長さもそうですが、物語も映像も暗そうだし。。。
ただ、巷のいくつかの感想を読んで、後悔したくはないと腰を上げました。

結果は・・・見逃さないで本当に良かった!
最初は、物語の軸、登場人物(メインキャラは4人)たちの輪郭などがつかめず苦戦。
(お恥ずかしながら、最初の1時間は睡魔との戦いあせあせ(飛び散る汗)
だが、ある程度把握できてからは、のめり込みました。
途中、何度か『牯嶺街少年殺人事件』を思い出す場面も。。。

「天才か!」って叫びたくなった見応えある構図の数々。
中でも、長い貨物列車が低音を響かせ、いつまでもいつまでも、やるせなく流れてゆく場面は絶品!!
それは、紛れもなく、登場人物たちに重くのしかかっている不幸不運続きのメタファー。

ただ、全体的に長回しが多くて・・・。
また、会話が終わっても、カメラは沈黙を取り続けるんです。
これが効果的な場面もあったとは思ったけど、でも、でも、ちょっと観ているのが苦痛になった時もあったのは事実。

また、メインの人物以外の被写体がぼけている。
(これって正式には何っていうの?out of focus?)
これが、なんというか・・・勇気というか、挑戦というか、いやはや、おったまげました。

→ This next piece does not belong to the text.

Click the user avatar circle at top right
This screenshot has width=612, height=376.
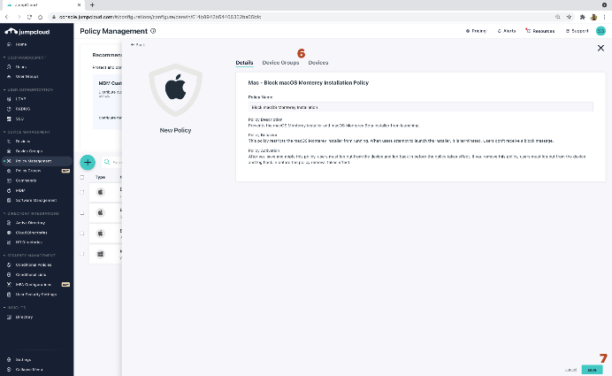click(601, 31)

私は詳しくないですが、フー・ボー監督、ハンガリーのタル・ベーラ監督を師を仰いでいたようですね。
(この前『サタンタンゴ』見逃してしまったし・・・たらーっ(汗)

犬、ケーキ、マッチ棒、老人ホーム。。。
印象的な場面の数々。

中でも、面白かったのが、老人ジンが、中盤あたりからずっと手に持っている、ビリヤードのキュー。
杖代わり?というわけでもない感じで、改めて考えたら、英語の「cue」って、きっかけとか、手がかりとか、合図っていう意味があるのよね。
キューをずっと手に持っていたのは、惨めな現実から逃げ出すための、何か手がかりを求めて・・・という意味だったのかもしれない。

エンディングが、めっちゃいいんです。
それまでの暗さに耐えてきたのが、報われたというか・・・。
4時間の先にあの場面で本当に良かった!!

全体的には・・・もうちょっと短くてもよかったのでは?とは思いました。
それでも、フー・ボー監督の才能をスクリーンから目に焼きつけられたことが嬉しい。
でも、次作がもう無いということが・・・あまりにも寂しく、哀しく、残念です。